Aranda J V, Varvarigou A, Beharry K, Bansal R, Bardin C, Modanlou H, Papageorgiou A, Chemtob S
Department of Pediatrics, McGill University, Montreal, Canada.
Acta Paediatr. 1997 Mar;86(3):289-93. doi: 10.1111/j.1651-2227.1997.tb08892.x.
The elimination, disposition and protein binding of ibuprofen (IBU) in premature infants were studied for use in the prevention of intraventricular hemorrhage and closure of patent ductus arteriosus. The kinetic profile of i.v. IBU lysine (10 mg/kg bolus) given within the first 3 h after birth was studied in 21 premature neonates (mean birthweight = 944.7 g, range: 575-1450 g; gestational age: 26.8 weeks, range: 22-31 weeks). Blood samples (0.3 ml/sample) were obtained at time 0 and at 1, 3, 6, 12, 24, 48, and 72 h post-dose for IBU by high-performance liquid chromatography (HPLC). Kinetic analyses assumed applicability of one open-compartment model and calculations from the model-independent areas under the time concentration curve (AUC). Data (mean +/- SEM) show that apparent volume of distribution (AVd) was 62.1 +/- 3.9 ml/kg, plasma t1/2 beta was 30.5 +/- 4.2 h, elimination rate constant (Kel) was 0.032 +/- 0.004 h-1, plasma clearance was 2.06 +/- 0.33 ml/kg/h and plasma concentration (Cp) at 1 h was 180.6 +/- 11.1 mg/l. Gestational age and birthweight were not related to drug elimination. In 10 neonates, IBU maintenance dose of 5 mg/kg once daily on days 2 and 3 generated mean Cp of 116.6 +/- 54.5 mg/l and 113.6 +/- 58.2 mg/l, respectively. Protein binding by ultrafiltration and capillary electrophoresis showed that the percentage bound IBU was significantly lower in full term cord plasma (94.98 +/- 0.39%, n = 26) compared to adult plasma protein (mean +/- SE = 98.73 +/- 0.31%, n = 8, p < 0.0001). Compared to data from adults and older children, IBU elimination is markedly prolonged in neonates and protein binding is slightly lower. Thus, investigational and clinical therapeutic regimens should be adjusted to account for decreased drug disposition to ensure safe and effective therapy.

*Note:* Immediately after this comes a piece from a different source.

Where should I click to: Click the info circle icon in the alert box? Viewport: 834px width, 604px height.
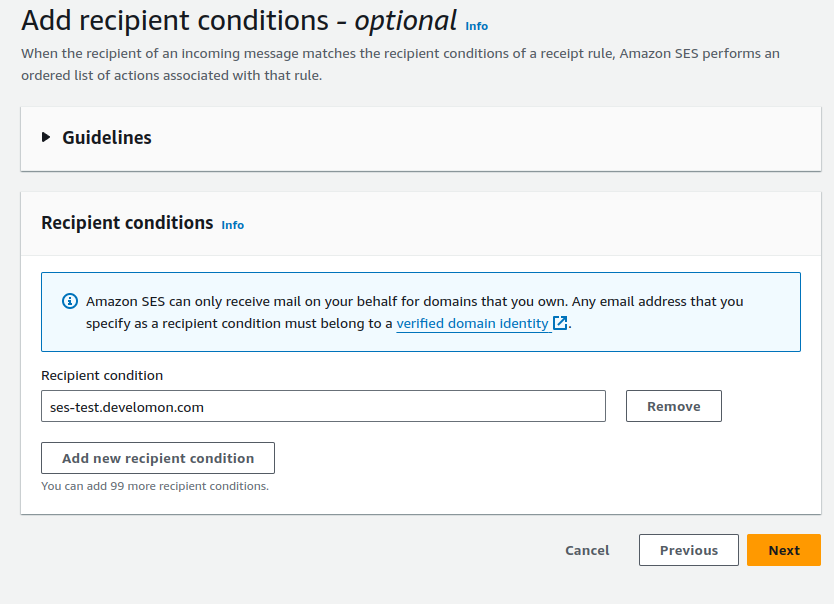tap(69, 301)
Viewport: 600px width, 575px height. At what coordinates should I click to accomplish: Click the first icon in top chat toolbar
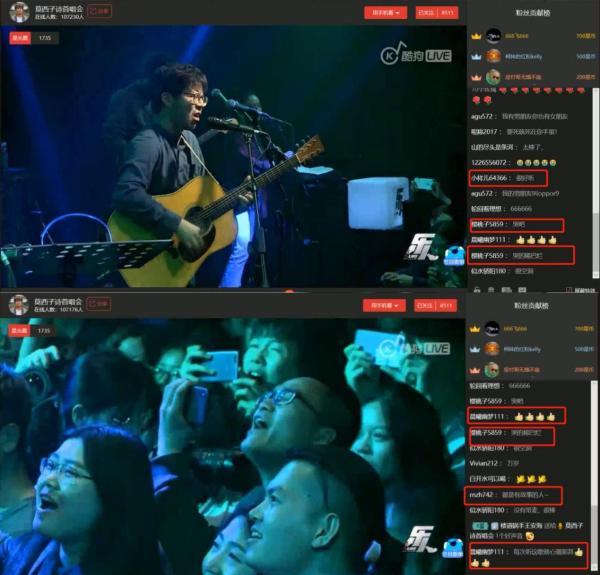[x=476, y=289]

为预防早产儿脑室内出血和动脉导管未闭,对布洛芬(IBU)在早产儿体内的消除、处置及蛋白结合情况进行了研究。对出生后3小时内静脉注射赖氨酸布洛芬(10mg/kg负荷剂量)的21例早产儿(平均出生体重=944.7g,范围:575 - 1450g;胎龄:26.8周,范围:22 - 31周)的动力学特征进行了研究。给药后0、1、3、6、12、24、48和72小时采集血样(0.3ml/样本),采用高效液相色谱法(HPLC)测定IBU。动力学分析假设单室开放模型适用,并根据时间浓度曲线下非模型依赖面积(AUC)进行计算。数据(均值±标准误)显示,表观分布容积(AVd)为62.1±3.9ml/kg,血浆β半衰期(t1/2β)为30.5±4.2小时,消除速率常数(Kel)为0.032±0.004h-1,血浆清除率为2.06±0.33ml/kg/h,给药后1小时血浆浓度(Cp)为180.6±11.1mg/l。胎龄和出生体重与药物消除无关。在10例新生儿中,第2天和第3天每日一次5mg/kg的IBU维持剂量产生的平均Cp分别为116.6±54.5mg/l和113.6±58.2mg/l。通过超滤和毛细管电泳进行的蛋白结合研究表明,与成人血浆蛋白相比,足月脐带血浆中IBU的结合百分比显著较低(94.98±0.39%,n = 26)(成人血浆蛋白均值±标准误=98.73±0.31%,n = 8,p<0.0001)。与成人及大龄儿童的数据相比,新生儿中IBU的消除明显延长,蛋白结合率略低。因此,研究和临床治疗方案应进行调整,以考虑药物处置的降低,确保安全有效的治疗。